一慟大師冷笑道:“你便懷疑是老衲所為?”
無為大師道:“換作以前,弟子半點這樣的念頭也不敢生出。然而最近幾年,師叔您隨著魔功日益精進,體內佛門真氣已無法克制、掩飾,盡管您隱居菩提巖,大大減少了拋頭露面的機會,可日子長了,終究還是露出了蛛絲馬跡。
“唉,也虧是師叔有如此精深的修為,不然光那魔氣反噬,又怎能一壓就是二十年之久?”
姬雪雁越聽越是心驚,直不敢想象,萬一被一慟大師察覺自己的行蹤,會是怎樣的後果。可是她又擔心無為大師,不願就此離去,於是繼續藏身在濃密的樹枝中聆聽。

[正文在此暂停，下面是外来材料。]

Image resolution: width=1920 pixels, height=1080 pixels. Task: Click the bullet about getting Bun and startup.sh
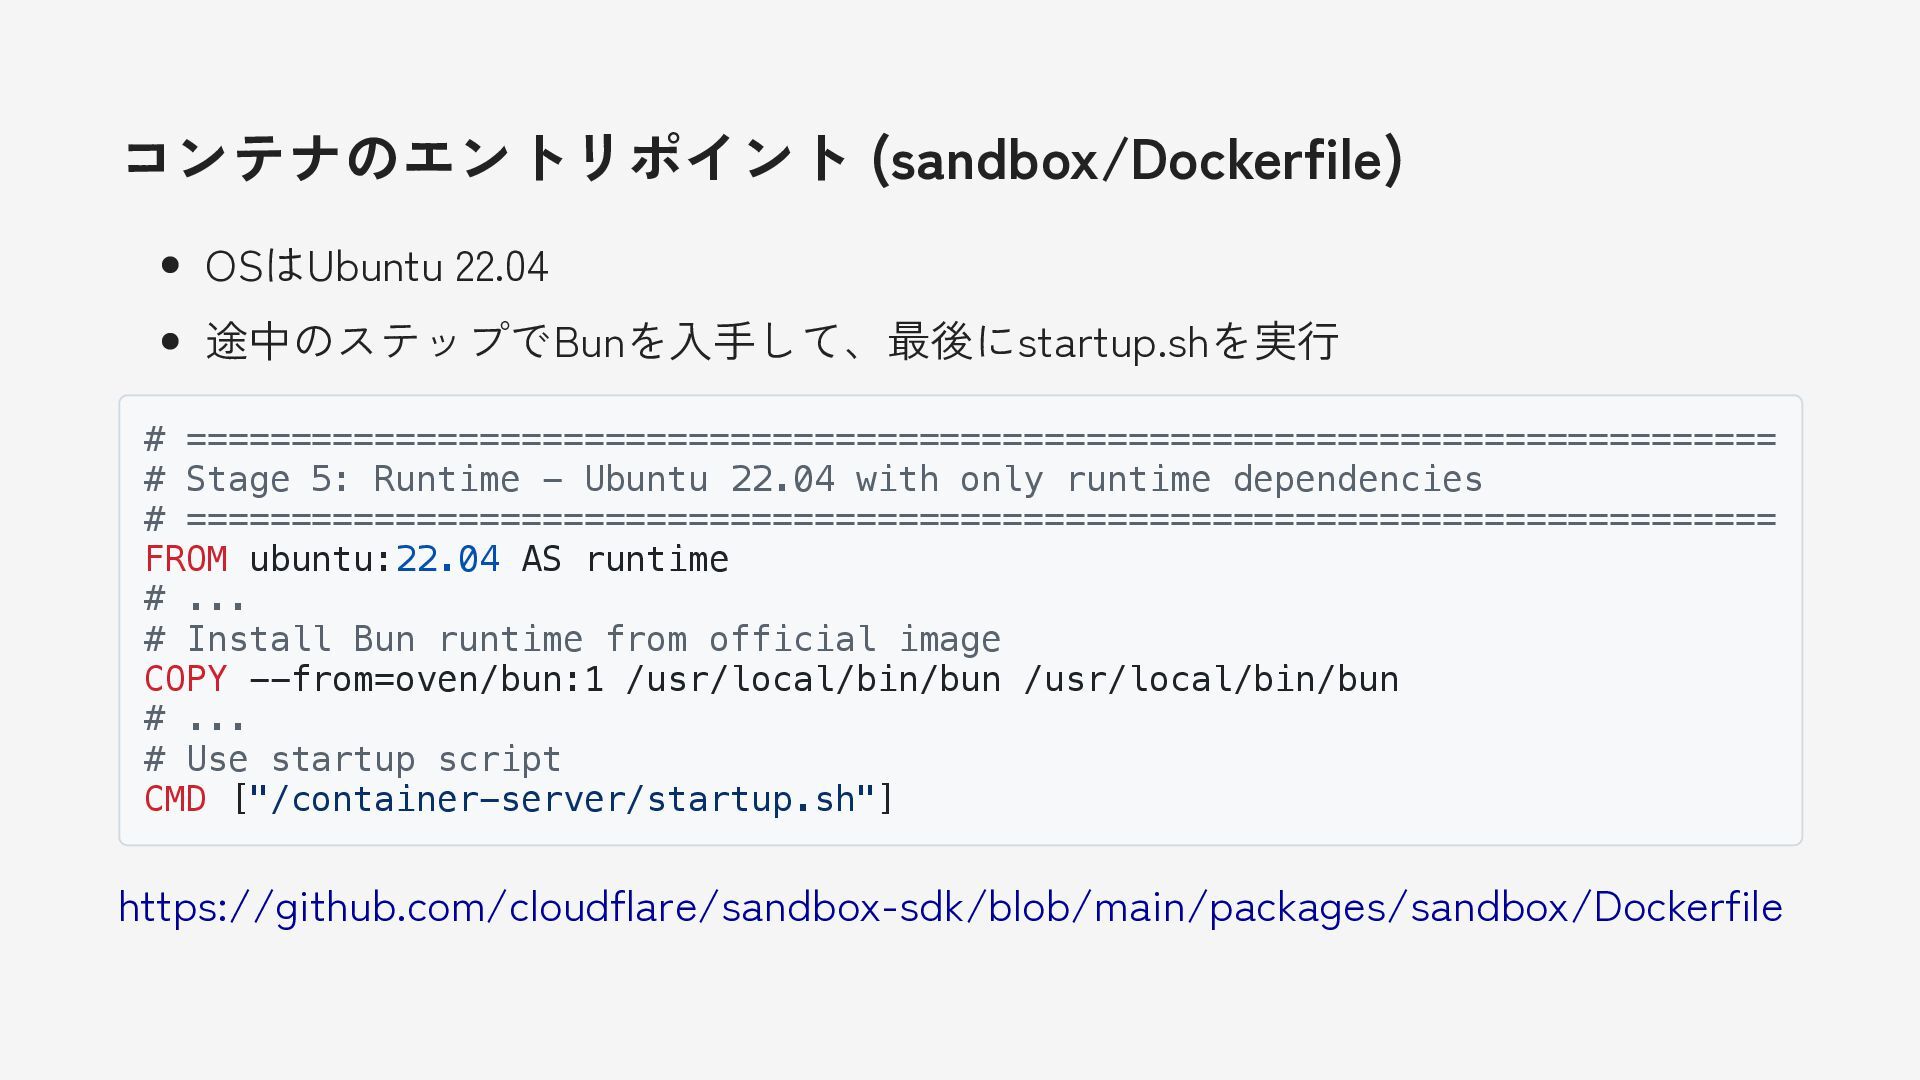click(771, 342)
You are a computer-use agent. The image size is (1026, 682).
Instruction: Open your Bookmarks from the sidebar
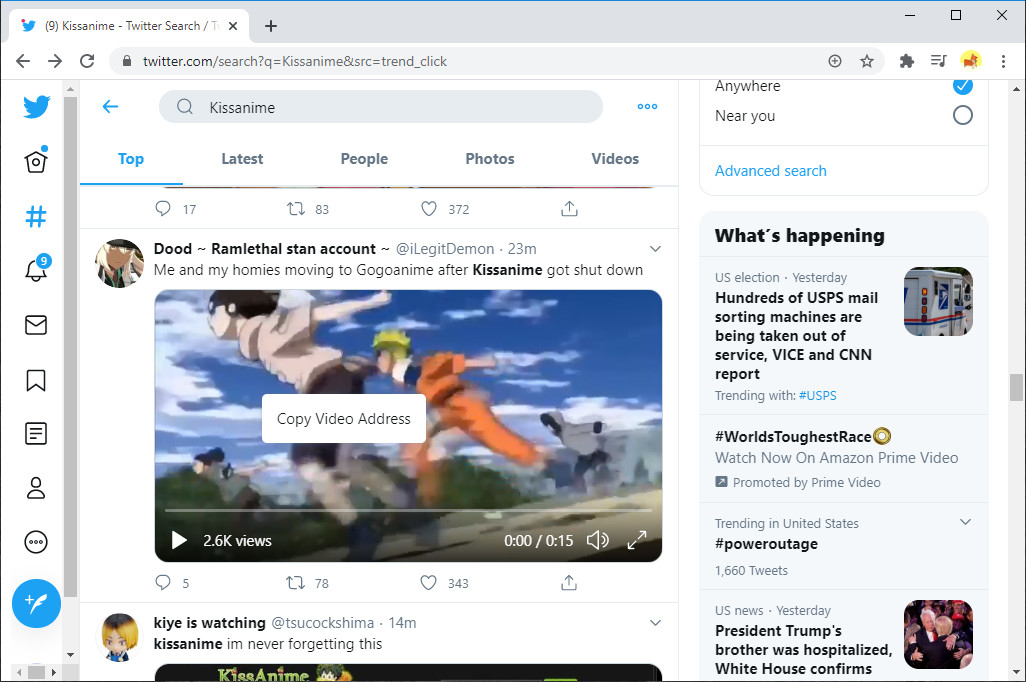click(x=36, y=380)
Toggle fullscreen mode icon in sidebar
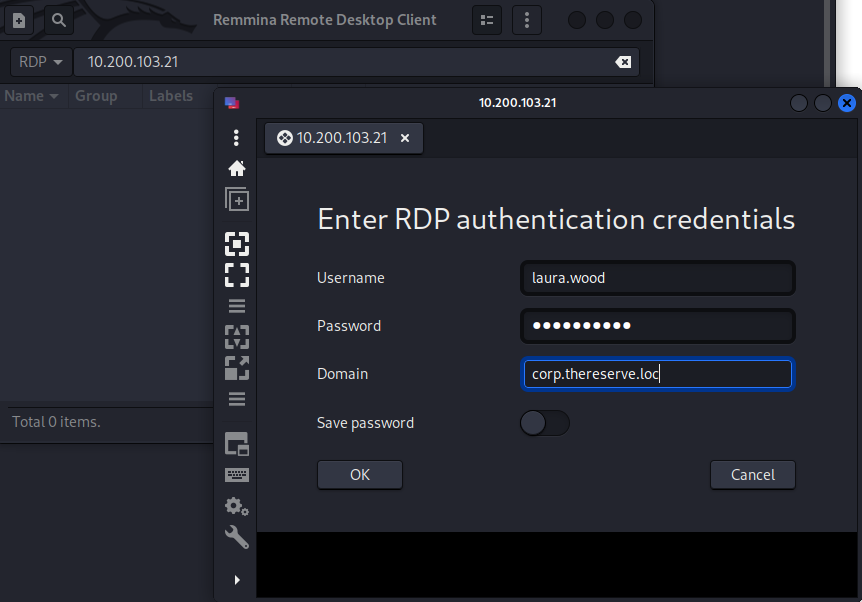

那彩兒平時盡管嘰嘰嘎嘎嚷個不停,這個時候也早被嚇破鳥膽,乖乖縮在姬雪雁懷裡,一聲也不吭。
一慟大師哈哈狂笑起來,震得四周枝葉紛紛飄落,在半空跌宕起伏。
他冷冷說道:“不錯,那些東西的確全部在老衲手上。你若想學,只管跟老衲說上一聲。”
無為大師苦笑道:“魔教功法多為凶暴殘戾之術,不僅有違我佛慈悲之心,修煉日久,更會受其魔氣侵蝕而不能自拔。弟子雖然愚鈍,卻也明白,這些典籍還是連看也不要看為好。”
一慟大師笑聲陡止,厲喝道:“你是在譏諷老衲麼?”
無為大師面色如古井無波,搖頭道:“弟子怎敢說師叔的不是?不過愚以為憑師叔智慧,也不難想通這個道理,只是一時為心魔所困,不能解脫罷了。”

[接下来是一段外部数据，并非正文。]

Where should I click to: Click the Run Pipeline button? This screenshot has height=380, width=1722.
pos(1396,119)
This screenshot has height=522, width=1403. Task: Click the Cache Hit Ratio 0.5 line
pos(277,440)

一慟大師的喘息漸漸加重,神色中的暴戾之氣亦越發明顯,顯然是難以再克制住體內的走火入魔之兆。
他的眼睛裡閃起幽幽綠焰,詭異的喈笑道:“你也敢來教訓我?你算什麼東西,當日若不是我一力舉薦,哪裡輪上你坐到方丈的寶座裡耀武揚威?”
無為大師被罵得狗血噴頭,臉上反而現出深深憂色,低聲道:“師叔對弟子的恩德,弟子無日敢忘。
“正因如此,弟子才不忍眼見師叔您深陷魔道,引火自焚。今日弟子縱然拼卻一身臭皮囊,也要勸得師叔回頭是岸!”
一慟大師雙手攥捏成拳,在胸口揮舞道:“我不要你勸,什麼回頭是岸?從一心那老不死的開始,老子受夠了你們師徒三人一百多年冤魂不散的嘮叨!你要死盡管去死,不要站在這裡惹我生氣。”
無為大師走近一步,深深合十躬身道:“弟子懇請師叔回頭,則我佛門幸甚,天陸蒼生幸甚。”
一慟大師右掌拍出,口中喝道:“快滾!”
他狂怒之下出手已無輕重,這一掌聚集了三甲子以上的深厚功力,便是一座小丘也要給蕩平。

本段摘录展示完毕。